_DATA EXCERPTS_

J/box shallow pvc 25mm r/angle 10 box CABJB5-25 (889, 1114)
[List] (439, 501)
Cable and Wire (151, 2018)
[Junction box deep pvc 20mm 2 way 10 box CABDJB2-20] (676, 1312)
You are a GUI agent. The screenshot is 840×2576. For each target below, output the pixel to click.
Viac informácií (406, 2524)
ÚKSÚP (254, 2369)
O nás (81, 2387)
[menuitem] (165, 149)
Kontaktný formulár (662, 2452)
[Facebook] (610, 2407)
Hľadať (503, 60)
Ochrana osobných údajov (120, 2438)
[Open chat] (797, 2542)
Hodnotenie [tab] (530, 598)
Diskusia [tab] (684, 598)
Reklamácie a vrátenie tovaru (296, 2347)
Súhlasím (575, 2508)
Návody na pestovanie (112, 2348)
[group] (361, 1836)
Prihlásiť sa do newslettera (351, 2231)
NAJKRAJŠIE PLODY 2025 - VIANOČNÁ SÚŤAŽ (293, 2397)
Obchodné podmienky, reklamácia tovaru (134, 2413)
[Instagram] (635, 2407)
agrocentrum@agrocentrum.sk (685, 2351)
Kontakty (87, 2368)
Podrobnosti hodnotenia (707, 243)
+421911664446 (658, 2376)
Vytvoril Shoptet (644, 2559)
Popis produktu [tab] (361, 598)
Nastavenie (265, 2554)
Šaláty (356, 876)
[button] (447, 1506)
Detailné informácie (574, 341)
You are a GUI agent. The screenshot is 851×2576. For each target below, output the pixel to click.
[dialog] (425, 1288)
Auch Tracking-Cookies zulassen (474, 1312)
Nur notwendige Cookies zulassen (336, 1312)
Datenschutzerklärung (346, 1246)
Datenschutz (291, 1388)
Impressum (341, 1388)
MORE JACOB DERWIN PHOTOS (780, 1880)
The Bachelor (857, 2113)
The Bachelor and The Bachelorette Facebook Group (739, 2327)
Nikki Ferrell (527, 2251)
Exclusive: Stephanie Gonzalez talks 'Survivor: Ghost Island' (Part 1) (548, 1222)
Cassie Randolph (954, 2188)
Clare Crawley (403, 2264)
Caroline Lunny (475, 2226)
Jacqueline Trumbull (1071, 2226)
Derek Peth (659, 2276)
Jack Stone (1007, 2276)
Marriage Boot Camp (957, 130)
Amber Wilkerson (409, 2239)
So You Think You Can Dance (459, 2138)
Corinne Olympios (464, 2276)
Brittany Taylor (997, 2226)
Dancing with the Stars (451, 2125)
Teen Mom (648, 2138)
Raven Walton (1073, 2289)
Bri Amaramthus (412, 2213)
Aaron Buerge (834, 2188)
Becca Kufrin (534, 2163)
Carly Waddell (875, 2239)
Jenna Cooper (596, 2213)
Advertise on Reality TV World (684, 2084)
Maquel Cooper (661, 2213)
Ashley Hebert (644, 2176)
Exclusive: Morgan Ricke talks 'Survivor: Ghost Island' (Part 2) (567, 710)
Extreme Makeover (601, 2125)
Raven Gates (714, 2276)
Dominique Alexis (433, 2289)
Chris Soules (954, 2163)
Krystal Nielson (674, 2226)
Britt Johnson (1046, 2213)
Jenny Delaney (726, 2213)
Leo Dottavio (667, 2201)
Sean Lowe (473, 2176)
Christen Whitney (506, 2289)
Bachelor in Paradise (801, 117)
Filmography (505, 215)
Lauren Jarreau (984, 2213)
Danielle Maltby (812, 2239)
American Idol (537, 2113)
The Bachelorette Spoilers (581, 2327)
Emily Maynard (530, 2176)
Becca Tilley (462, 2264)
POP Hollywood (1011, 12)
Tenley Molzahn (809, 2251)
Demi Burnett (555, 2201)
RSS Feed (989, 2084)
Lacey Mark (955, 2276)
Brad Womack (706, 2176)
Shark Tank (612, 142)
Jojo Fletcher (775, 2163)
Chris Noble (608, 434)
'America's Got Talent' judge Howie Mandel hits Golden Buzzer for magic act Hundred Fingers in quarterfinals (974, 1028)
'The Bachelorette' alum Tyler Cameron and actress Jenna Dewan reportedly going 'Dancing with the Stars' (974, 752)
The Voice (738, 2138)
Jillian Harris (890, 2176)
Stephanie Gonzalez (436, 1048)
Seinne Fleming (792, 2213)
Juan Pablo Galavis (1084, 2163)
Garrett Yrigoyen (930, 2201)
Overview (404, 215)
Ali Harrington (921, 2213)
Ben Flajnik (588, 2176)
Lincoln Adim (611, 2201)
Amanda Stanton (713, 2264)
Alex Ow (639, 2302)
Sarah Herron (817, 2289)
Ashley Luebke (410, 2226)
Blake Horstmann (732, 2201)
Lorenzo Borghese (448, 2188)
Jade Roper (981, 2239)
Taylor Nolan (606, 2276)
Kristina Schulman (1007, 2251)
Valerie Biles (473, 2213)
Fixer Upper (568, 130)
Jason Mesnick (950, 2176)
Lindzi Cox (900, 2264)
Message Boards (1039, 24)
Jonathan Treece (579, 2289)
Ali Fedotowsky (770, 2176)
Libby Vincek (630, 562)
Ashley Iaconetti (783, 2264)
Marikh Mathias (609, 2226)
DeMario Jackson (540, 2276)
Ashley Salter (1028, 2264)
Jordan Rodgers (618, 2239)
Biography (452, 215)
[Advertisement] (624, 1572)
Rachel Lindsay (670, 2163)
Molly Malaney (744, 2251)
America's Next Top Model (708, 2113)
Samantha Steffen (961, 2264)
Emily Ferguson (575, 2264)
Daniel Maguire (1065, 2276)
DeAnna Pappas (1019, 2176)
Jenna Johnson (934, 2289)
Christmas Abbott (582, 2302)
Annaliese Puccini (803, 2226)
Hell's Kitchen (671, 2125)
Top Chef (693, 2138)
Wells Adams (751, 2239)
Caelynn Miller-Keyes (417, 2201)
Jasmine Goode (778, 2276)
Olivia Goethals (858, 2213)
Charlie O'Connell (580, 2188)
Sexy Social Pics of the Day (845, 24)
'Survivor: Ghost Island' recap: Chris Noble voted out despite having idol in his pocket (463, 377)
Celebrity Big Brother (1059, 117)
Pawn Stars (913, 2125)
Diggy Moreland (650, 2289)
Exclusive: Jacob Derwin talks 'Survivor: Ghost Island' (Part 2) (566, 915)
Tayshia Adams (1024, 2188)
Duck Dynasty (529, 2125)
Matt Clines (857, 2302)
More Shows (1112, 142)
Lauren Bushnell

_TASK DESCRIPTION_
Beginning at the line above with "Datenschutzerklärung (346, 1246)" and finishing at the line with "Filmography (505, 215)", return each line exactly and return nothing else.

_FINAL ANSWER_
Datenschutzerklärung (346, 1246)
Datenschutz (291, 1388)
Impressum (341, 1388)
MORE JACOB DERWIN PHOTOS (780, 1880)
The Bachelor (857, 2113)
The Bachelor and The Bachelorette Facebook Group (739, 2327)
Nikki Ferrell (527, 2251)
Exclusive: Stephanie Gonzalez talks 'Survivor: Ghost Island' (Part 1) (548, 1222)
Cassie Randolph (954, 2188)
Clare Crawley (403, 2264)
Caroline Lunny (475, 2226)
Jacqueline Trumbull (1071, 2226)
Derek Peth (659, 2276)
Jack Stone (1007, 2276)
Marriage Boot Camp (957, 130)
Amber Wilkerson (409, 2239)
So You Think You Can Dance (459, 2138)
Corinne Olympios (464, 2276)
Brittany Taylor (997, 2226)
Dancing with the Stars (451, 2125)
Teen Mom (648, 2138)
Raven Walton (1073, 2289)
Bri Amaramthus (412, 2213)
Aaron Buerge (834, 2188)
Becca Kufrin (534, 2163)
Carly Waddell (875, 2239)
Jenna Cooper (596, 2213)
Advertise on Reality TV World (684, 2084)
Maquel Cooper (661, 2213)
Ashley Hebert (644, 2176)
Exclusive: Morgan Ricke talks 'Survivor: Ghost Island' (Part 2) (567, 710)
Extreme Makeover (601, 2125)
Raven Gates (714, 2276)
Dominique Alexis (433, 2289)
Chris Soules (954, 2163)
Krystal Nielson (674, 2226)
Britt Johnson (1046, 2213)
Jenny Delaney (726, 2213)
Leo Dottavio (667, 2201)
Sean Lowe (473, 2176)
Christen Whitney (506, 2289)
Bachelor in Paradise (801, 117)
Filmography (505, 215)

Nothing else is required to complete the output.